President Barack Obama is to announce a guns task force in the wake of the Newtown massacre. The ideas already circulating among politicians and stakeholders include renewing a ban on military-style semi-automatic assault weapons that expired in 2004, limits on gun magazine clips and the number of bullets that can be fired, and a broader mental health strategy. The Newtown shooter used a Bushmaster AR-15 semiautomatic rifle, reportedly firing more than a hundred rounds.
The exact motive of the Newtown shooter – and clues from his medical history – remains a mystery. But increasingly, Americans are raising the issue of mental health in the context of gun control measures to prevent future mass shootings. So have Globe and Mail expats living in the U.S. Here are there reflections.
Dennis Sifton, physician in Williamsburg, Virginia, originally from southern Ontario:
The pattern has become clear that there are many factors that are unique to each [mass shooting] but [they] have a recurring undercurrent.
The perpetrators are all young males with varying degrees of mental derangement some of whom have been involved with the mental health system. Many had been identified as being "odd" by educators. Also, a failure to intervene in some cases by family. They all have had access to guns of various sorts – usually assault-type semi automatic weapons with large clips.

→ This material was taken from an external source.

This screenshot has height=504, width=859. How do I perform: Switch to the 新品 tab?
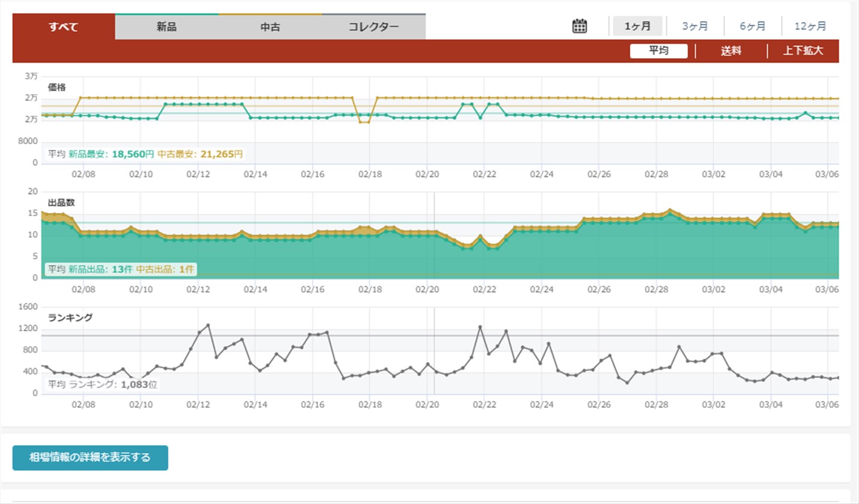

I could speak to each of these factors by saying that a lot of people could have intervened in each case along the way. I think there is a crisis in mental health care both here and in Canada for this particular demographic. There is a paucity of professionals to treat these patients. There is also an unwillingness of those treating to take a stand when they see the danger signals as there is an overriding fear of lawsuits if a person is detained for mental health reasons.
There is also a problem of failure to identify some of the autism spectrum disorder patients. The education system and parents also bear some responsibility. Many of these young men are loners and are drawn to the profuse availability of violent movies and video games.
Anne Britton, optometrist living in Rapid City, South Dakota, originally from Montreal:
I don't know if gun control is the answer or if the gun culture here is too strong. Definitely, something needs to be done with [treating] mental illnesses.
The Facebook posts about this happening because we took God out of the schools bother me the most. I want to ask them: Does believing in God protect you from mental illnesses? Can you not raise kids into wonderful adults without the church? Funny, I'm doing it.
Everyone tells me my kids are great kids. Polite, thoughtful, helpful to others, non-judgmental. And they never set foot in a church. These are my values. American can't keep from putting the blame on something else than us as society having a problem!
Sherry Halfyard, a career consultant in Phoenix, Ariz., from Vancouver Island, B.C.:
Why is that we need to have such (unsubstantiated) theories almost immediately after the event? Is it our personal fear? Could this happen to my family? I liken it to a car accident or a crime where we seem to flock together and simply watch – secretly thinking: “Lucky it wasn't me [or] us”…
Now all the "mental illness" speculation – the rationale being: how could a sane person do this? To be classified as mentally ill (in the eyes of the law) the shooter would have to have thought he was out hunting birds – not people. Based on the little bit I have heard, this crime appears to be premeditated [and], therefore, committed by a "legally" sane person. Of course "we" will never really know for sure. What is certain, there will be plenty of theories.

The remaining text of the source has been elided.